What Meyer did know about Smith’s conduct should have been more than enough to fire him.
In May 2014, Smith ran up a “significant” bill at a strip club with a co-worker and one or more high school coaches. Meyer claimed he didn’t know the amount Smith spent, but said that if it happened again, he’d fire Smith. Meyer updated the coaches’ manual to include a morality clause that instructed staff to avoid (specifically) “strip clubs or venues that would embarrass The Ohio State University.” It’s unclear if the incident was an NCAA violation.
Also from OSU’s public report, again Meyer threatened termination as Smith’s “personal matters” harmed the program:
During and after his divorce proceedings in 2015 and early 2016, Zach Smith’s job performance suffered, and he was regularly late to practice and workouts; on other occasions, Zach Smith failed to appear at scheduled recruiting visits at various high schools, despite reporting internally that he had; Coach Meyer was made aware of these issues and Zach Smith recalls that Meyer warned him that if he continued to be late and otherwise unreliable, he would be fired;
Gene Smith was “generally” aware of these issues, and suggested that Meyer replace the assistant.
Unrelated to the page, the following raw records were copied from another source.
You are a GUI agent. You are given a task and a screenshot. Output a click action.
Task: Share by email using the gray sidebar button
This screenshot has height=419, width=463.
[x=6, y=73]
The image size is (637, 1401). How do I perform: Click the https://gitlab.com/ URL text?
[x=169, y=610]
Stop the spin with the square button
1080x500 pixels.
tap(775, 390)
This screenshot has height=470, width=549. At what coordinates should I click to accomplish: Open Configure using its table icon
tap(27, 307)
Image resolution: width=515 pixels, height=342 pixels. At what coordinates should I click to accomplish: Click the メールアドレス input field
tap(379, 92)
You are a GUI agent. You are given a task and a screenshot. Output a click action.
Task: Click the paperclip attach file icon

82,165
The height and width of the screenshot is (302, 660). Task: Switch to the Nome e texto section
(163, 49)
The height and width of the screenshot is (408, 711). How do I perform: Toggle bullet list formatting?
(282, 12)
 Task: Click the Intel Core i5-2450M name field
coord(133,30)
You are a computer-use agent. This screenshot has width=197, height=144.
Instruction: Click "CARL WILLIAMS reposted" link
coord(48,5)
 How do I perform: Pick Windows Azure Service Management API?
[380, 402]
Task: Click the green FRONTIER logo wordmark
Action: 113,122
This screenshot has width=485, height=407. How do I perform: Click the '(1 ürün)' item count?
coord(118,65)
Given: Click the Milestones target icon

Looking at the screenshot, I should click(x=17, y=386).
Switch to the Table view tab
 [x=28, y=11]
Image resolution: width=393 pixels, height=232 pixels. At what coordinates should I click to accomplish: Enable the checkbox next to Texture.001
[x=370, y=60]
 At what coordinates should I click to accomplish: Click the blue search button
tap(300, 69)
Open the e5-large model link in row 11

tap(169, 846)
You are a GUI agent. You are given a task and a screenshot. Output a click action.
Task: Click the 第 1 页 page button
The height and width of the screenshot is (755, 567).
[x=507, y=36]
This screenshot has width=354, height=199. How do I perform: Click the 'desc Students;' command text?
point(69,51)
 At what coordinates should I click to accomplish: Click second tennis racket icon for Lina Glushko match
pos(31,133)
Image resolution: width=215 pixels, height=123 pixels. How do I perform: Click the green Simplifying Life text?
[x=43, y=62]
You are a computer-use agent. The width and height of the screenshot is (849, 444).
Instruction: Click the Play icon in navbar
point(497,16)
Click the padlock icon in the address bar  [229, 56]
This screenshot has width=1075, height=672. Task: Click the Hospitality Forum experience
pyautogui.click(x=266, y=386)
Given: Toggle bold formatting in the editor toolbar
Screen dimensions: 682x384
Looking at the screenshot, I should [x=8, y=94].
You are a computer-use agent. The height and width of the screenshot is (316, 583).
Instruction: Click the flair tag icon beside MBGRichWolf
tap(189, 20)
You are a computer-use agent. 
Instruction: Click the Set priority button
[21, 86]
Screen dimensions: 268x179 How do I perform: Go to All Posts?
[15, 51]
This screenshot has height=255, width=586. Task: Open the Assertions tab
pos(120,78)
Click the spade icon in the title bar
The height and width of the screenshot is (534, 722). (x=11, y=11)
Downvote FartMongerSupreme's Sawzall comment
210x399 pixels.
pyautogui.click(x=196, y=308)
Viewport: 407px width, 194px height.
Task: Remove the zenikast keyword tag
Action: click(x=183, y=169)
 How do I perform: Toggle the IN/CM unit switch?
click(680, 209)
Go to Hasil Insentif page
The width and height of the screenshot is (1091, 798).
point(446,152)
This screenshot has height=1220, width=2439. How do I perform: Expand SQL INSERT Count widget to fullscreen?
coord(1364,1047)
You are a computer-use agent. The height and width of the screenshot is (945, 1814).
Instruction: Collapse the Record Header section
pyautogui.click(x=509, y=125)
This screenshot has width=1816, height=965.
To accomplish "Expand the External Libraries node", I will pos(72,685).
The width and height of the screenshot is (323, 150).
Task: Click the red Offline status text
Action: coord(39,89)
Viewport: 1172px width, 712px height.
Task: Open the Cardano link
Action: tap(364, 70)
Meyer again threatened to fire Smith in 2015, when the WR coach was pulled off of the road on a recruiting trip. Zach said that Meyer told him “I swear to God Zach, if I found out you hit her, you’re done — you’re fired.” Gene Smith said, per the report, that if Courtney filed charges against Zach, that he would be fired.
In June 2016, at Meyer’s direction, Smith was sent to rehab “for addiction to a stimulant prescription drug used to treat ADHD,” something that Gene Smith was unaware of.
That could have been used as a violation of Zach’s contract, which has a clause that reads that “use or consumption by Coach of alcoholic beverages, drugs, controlled substances, steroids or other chemicals as to impair his ability to perform his duties hereunder” was enough for termination for cause, as is “neglect or inattention to duties.”
And yet, throughout all of this, Zach Smith was still one of nine assistants on Ohio State’s staff, one of the most elite in football.
Smith was given multiple second chances, and while Meyer threatened to fire him, he reportedly worked behind the scenes to get rid of him.
To follow up on Brett McMurphy’s reporting...— Jordan Strack (@JordanStrack) July 23, 2018
I have a source that tells me Zach Smith interviewed for multiple jobs this offseason at Urban’s request.
It would seem that Urban has been trying to get Smith off the staff without firing him. https://t.co/Vb4XYqxbSK
Oh, and Meyer excusing Smith on possible domestic abuse because he and his wife did not believe the allegations is still problematic to begin with.
In Meyer’s press conference on Aug. 22, he said (emphasis added):
“As I reflect, my loyalty to [Smith’s] grandfather Earle Bruce who was my mentor and like a father to me and likely impacted how I treated Zach over the years.”
That was a presumably carefully worded and read statement, but it’s clear that that is what blinded Meyer. Smith was treated with kid gloves and enabled with multiple raises. Meyer was repeatedly weak on dealing with Smith, tolerating his bad behavior for years with little more than a finger wag and a threat that had no oomph behind it.
That is, at best, a dereliction of Meyer’s duty as a head coach.
Meyer is a man of second chances, but Smith got way too many, whether you believe every accusation against him or not.